L’Allemagne, qui dispute deux matches face à la France et au Pérou début septembre, a dévoilé sa liste de joueurs convoqués, dans laquelle figurent notamment les deux Parisiens Thilo Kehrer et Julian Draxler. Le sélectionneur allemand Joachim Löw n’a évidemment pu éviter les questions concernant l’affaire Mesut Özil, qui a décidé de mettre sa carrière internationale (92 sélections, 23 buts) entre parenthèses, en conférence de presse. Sans se cacher, le technicien a d’abord fait son mea culpa.

« Je pense que nous avons sous-estimé la situation de la photo avec Recep Erdogan (président de la Turquie), moi aussi je l’ai sous-estimée. Pour moi, il était clair que je sélectionnais Mesut Özil pour des raisons sportives », a-t-il d’abord expliqué. Le coach en a ensuite dit un peu plus sur les circonstances de l’annonce du milieu offensif d’Arsenal, déjà en grande difficulté du côté de l’Emirates en ce début de saison, lâchant une révélation de taille.

Mesut Özil n’a pas parlé avec Joachim Löw...

« Son conseiller m’a informé que Mesut allait publier sa déclaration. Le joueur, lui, ne m’a pas appelé. Dans le passé, il y a toujours eu de bonnes discussions avec les joueurs dans de tels cas. Jusqu’ici, Mesut ne m’a pas appelé. Il a choisi cette voie, je dois accepter cela », a-t-il indiqué, déçu de ne pas avoir pu échanger directement avec son ex-n° 10. Le technicien a ensuite réfuté toute accusation de racisme au sein de la Nationalmannschaft.

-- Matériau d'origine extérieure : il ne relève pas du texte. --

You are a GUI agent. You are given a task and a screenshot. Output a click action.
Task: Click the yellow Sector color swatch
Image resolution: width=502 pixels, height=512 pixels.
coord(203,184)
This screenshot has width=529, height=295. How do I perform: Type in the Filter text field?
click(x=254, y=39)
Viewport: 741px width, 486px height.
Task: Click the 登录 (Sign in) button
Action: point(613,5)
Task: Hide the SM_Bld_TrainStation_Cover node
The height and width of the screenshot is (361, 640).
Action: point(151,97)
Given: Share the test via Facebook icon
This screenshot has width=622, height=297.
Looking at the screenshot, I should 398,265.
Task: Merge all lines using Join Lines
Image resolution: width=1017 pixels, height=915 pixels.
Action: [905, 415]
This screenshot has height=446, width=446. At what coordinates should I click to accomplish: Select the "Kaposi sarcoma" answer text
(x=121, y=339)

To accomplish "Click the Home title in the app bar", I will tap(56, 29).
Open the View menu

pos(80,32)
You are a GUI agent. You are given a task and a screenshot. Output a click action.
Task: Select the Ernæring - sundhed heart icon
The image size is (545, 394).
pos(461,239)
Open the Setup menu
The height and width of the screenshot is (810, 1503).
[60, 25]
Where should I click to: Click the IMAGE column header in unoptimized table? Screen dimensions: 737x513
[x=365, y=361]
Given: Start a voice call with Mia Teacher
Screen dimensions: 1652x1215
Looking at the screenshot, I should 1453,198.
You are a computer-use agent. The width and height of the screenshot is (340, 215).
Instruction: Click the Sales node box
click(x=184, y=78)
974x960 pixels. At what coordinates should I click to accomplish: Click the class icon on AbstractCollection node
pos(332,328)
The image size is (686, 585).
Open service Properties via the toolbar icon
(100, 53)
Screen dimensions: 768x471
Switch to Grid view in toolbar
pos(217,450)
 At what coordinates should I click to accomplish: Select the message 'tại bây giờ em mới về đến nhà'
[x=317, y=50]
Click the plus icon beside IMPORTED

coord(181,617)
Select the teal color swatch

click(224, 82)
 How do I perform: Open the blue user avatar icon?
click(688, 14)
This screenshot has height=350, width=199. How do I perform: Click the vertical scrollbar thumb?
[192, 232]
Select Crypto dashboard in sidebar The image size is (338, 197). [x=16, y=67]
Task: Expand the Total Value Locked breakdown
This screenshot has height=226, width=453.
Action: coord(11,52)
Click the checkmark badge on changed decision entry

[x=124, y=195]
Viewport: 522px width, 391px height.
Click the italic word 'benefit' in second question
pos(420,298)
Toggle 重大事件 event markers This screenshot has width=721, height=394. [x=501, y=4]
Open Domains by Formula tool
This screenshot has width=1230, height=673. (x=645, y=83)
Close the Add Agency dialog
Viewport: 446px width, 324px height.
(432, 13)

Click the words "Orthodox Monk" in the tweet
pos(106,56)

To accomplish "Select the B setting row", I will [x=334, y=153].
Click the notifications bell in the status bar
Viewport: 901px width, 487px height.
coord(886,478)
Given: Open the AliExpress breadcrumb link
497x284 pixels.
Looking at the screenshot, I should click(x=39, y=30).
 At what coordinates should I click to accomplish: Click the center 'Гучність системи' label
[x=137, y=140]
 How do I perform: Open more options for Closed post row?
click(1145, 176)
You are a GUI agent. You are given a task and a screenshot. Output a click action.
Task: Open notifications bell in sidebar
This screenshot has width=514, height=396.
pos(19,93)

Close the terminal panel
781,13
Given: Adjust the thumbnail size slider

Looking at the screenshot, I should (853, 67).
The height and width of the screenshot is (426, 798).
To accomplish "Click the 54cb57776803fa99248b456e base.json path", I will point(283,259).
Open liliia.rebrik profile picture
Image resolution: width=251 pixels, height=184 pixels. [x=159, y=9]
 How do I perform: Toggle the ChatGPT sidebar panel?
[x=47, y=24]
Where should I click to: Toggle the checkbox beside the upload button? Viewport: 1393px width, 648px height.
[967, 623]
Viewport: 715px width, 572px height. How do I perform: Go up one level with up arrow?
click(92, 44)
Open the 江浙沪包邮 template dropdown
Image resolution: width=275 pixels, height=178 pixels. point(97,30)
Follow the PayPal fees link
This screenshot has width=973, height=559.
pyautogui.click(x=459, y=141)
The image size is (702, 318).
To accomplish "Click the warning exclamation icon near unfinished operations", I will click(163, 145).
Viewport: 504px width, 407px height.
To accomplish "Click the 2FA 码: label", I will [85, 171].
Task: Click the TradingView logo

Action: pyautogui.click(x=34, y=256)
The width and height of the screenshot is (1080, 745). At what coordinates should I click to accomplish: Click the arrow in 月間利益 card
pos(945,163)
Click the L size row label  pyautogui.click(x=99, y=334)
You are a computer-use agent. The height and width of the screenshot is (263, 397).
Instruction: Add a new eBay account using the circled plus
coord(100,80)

« Il n’y a jamais eu de racisme. Tout au long de mon séjour à la DFB, il n’y a jamais eu de commentaires racistes dans notre équipe. Mesut et Ilkay se sont toujours identifiés aux valeurs de l’équipe nationale », a-t-il conclu sur le sujet. Manager de la sélection allemande, Oliver Bierhoff a lui aussi évoqué l’affaire. « J’ai passé neuf années merveilleuses avec Mesut en équipe nationale. Mesut est juste un grand joueur et il nous a aidés à avoir ce succès et à devenir champions du Monde. Mais je rejette clairement le reproche raciste », a-t-il conclu. C’est dit.